Before long, Gordy learns that he talked to the wolf. When he was parking his truck to pick up his family, he spoke with a police officer that was actually the bomber. Unfortunately, this proves to be useless information.

The government believes that the wolf made it back safely to Colombia. And to avoid more incidents on American soil, they are going to try and reach a peace agreement. This means that no one is going after the wolf, and Gordy's family becomes collateral damage. So Gordy takes matters into his own hands.

This is where "Collateral Damage" becomes a ridiculously implausible action flick as well as detestable and cruel. Gordy decides to go to Colombia and find the wolf himself to administer his own vigilante justice. He studies Colombia for about a day on the Internet, and then gets a crash course in the area from a friend of a friend who's been there. And that's it, he's ready.

The CIA and other government agencies' trained men and women have been in Colombia for years, unable to find the wolf and his cronies, but this guy with no training or experience is going there after briefly searching the Web! He apparently didn't learn that the hostile and dense jungles of Colombia would, in reality, result in his death or capture in minutes.

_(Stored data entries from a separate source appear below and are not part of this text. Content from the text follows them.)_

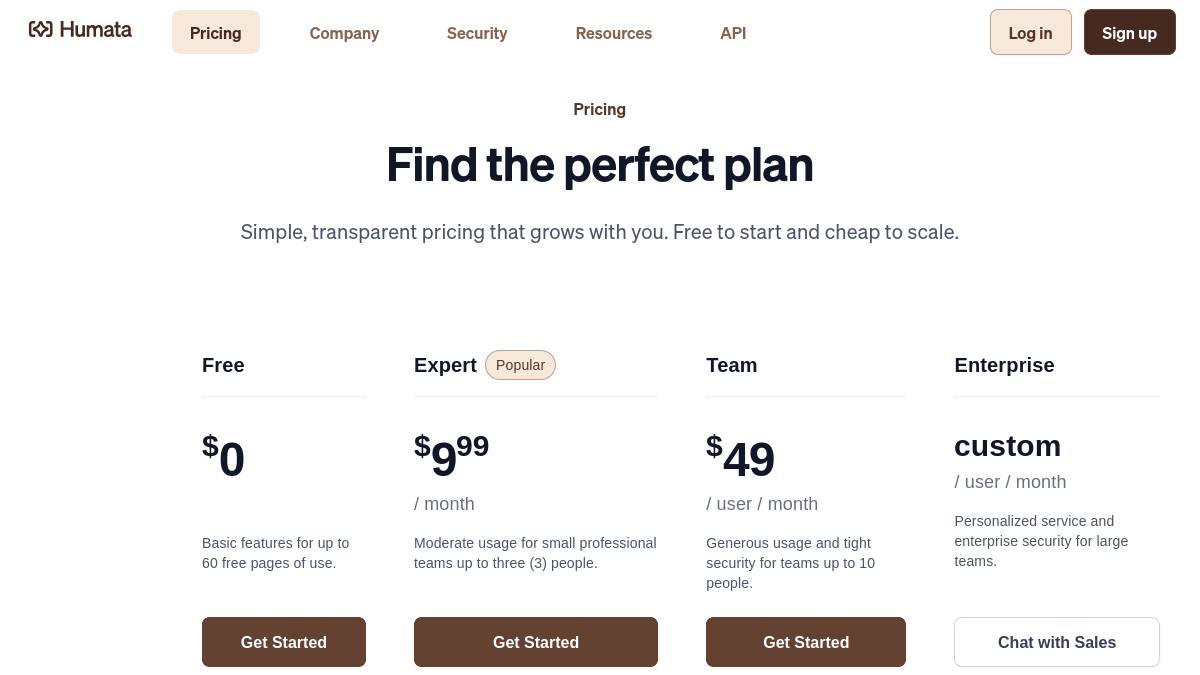Get Started with the Free plan
Image resolution: width=1200 pixels, height=675 pixels.
[284, 642]
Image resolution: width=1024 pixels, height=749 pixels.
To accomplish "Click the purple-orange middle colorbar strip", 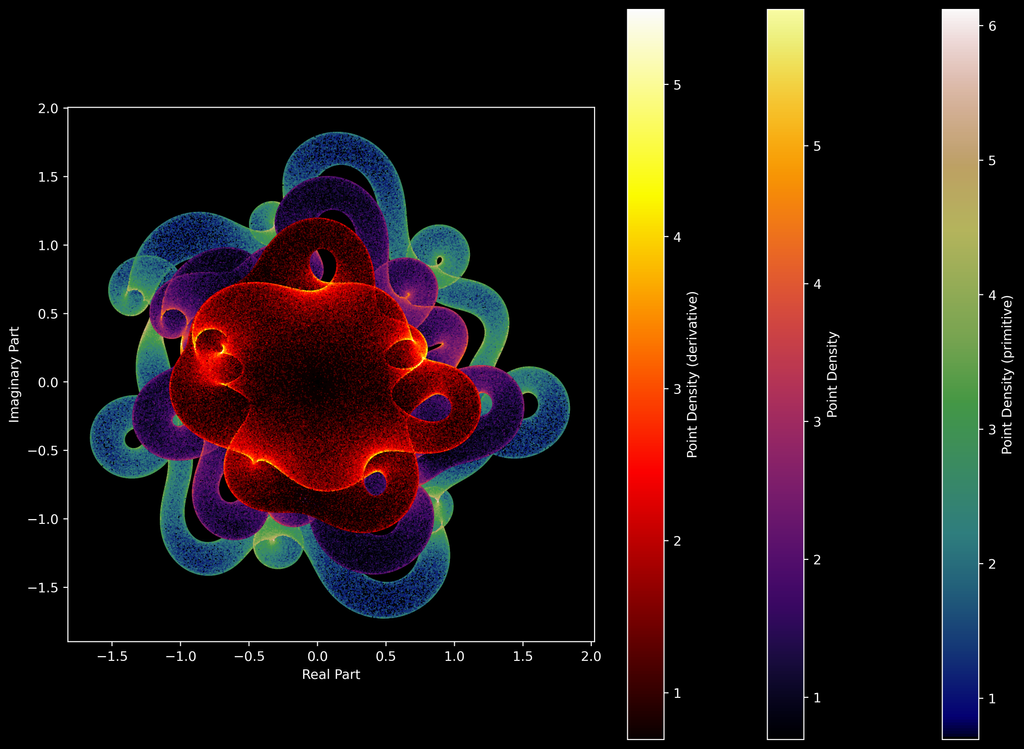I will coord(785,374).
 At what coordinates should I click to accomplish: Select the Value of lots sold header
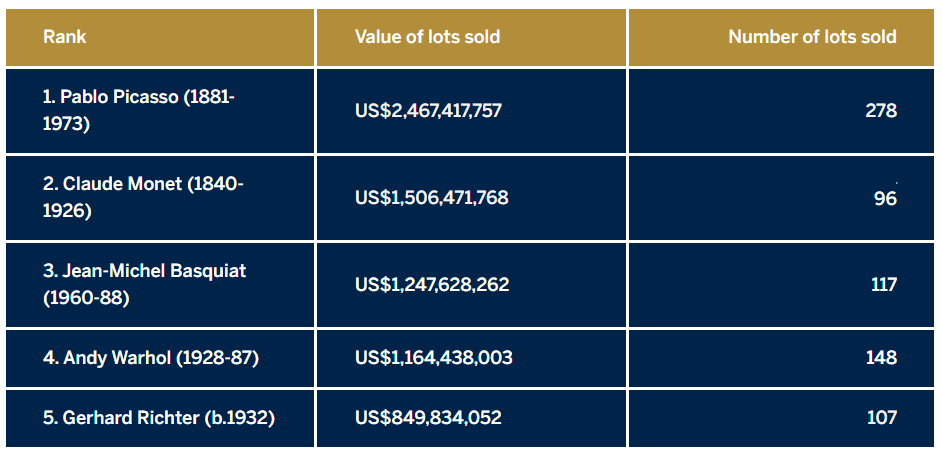[x=427, y=37]
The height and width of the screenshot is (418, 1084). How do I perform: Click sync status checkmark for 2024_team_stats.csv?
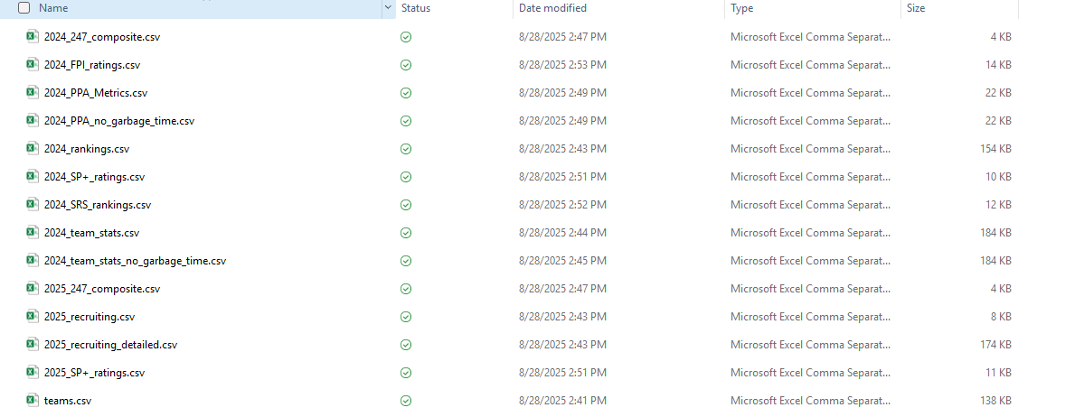click(405, 233)
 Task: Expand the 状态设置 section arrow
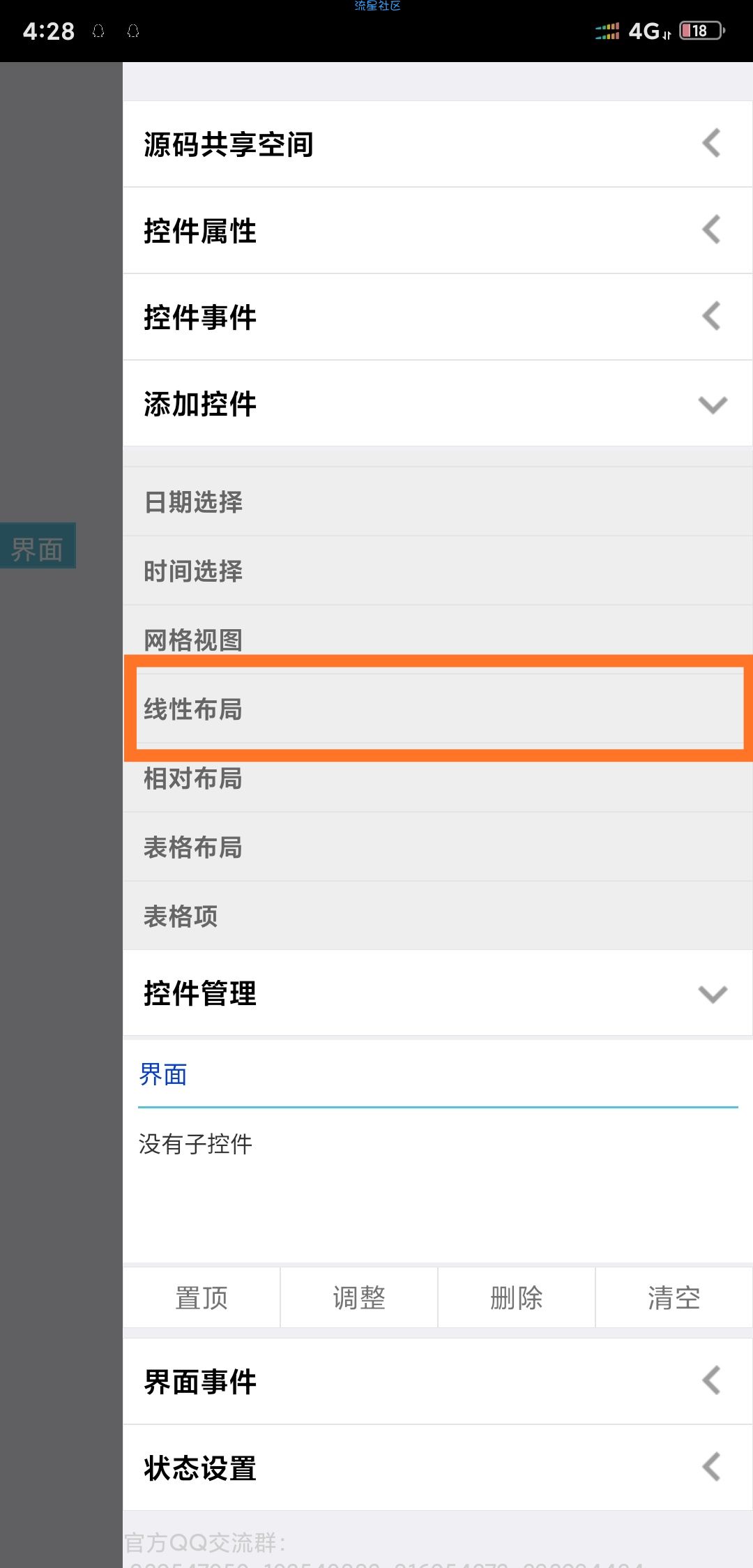[x=711, y=1468]
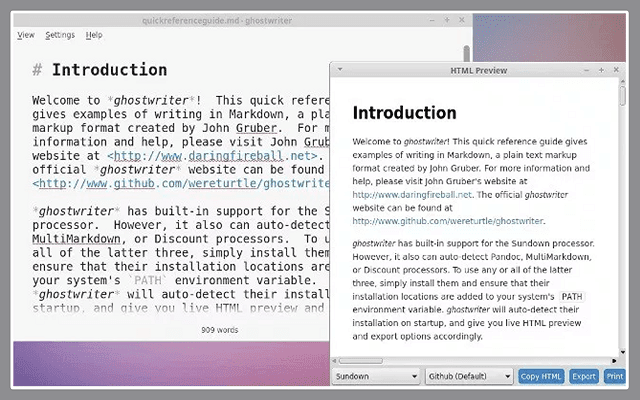Open the View menu
The image size is (640, 400).
[26, 35]
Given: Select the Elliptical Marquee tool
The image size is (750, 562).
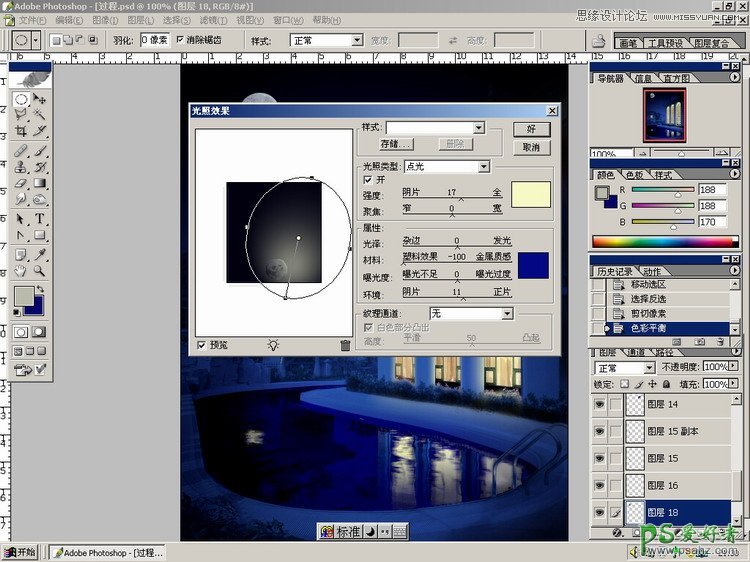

While in Colombia, Gordy receives help in his mission from two men, Armstrong (John Turturro) and Felix (John Leguizamo). He also comes into contact with a woman and her young son, who will play a vital role in his quest later on.

It all leads to a laughably bad conclusion in Washington D.C., where Gordy gets to face off with the wolf. In a scene that typifies the movie, an explosion that melts an ax and nearly kills Gordy leaves two others who were at the center of it completely untouched.

"Collateral Damage" is a bottom-of-the-barrel action movie with plenty of gratuitous violence, including a scene where Gordy bites off a man's ear and spits it out, and another where the wolf forces a soldier to swallow an entire snake.

For director Andrew Davis, who directed the commercially and critically successful "The Fugitive," this is hitting bottom. He seems content with broad overacting, weak special effects (including some laugh-out-loud CGI shots) and a terrible pace.

And what are these great actors doing here? In addition to Turturro and Leguizamo, there's Elias Koteas, Francesca Neri, Cliff Curtis, Harry Lennix and Miguel Sandoval. It's a downer to see them all mired in this malarkey.

Even by Schwarzenegger standards, this is an awful, worthless movie. Everyone involved should be ashamed.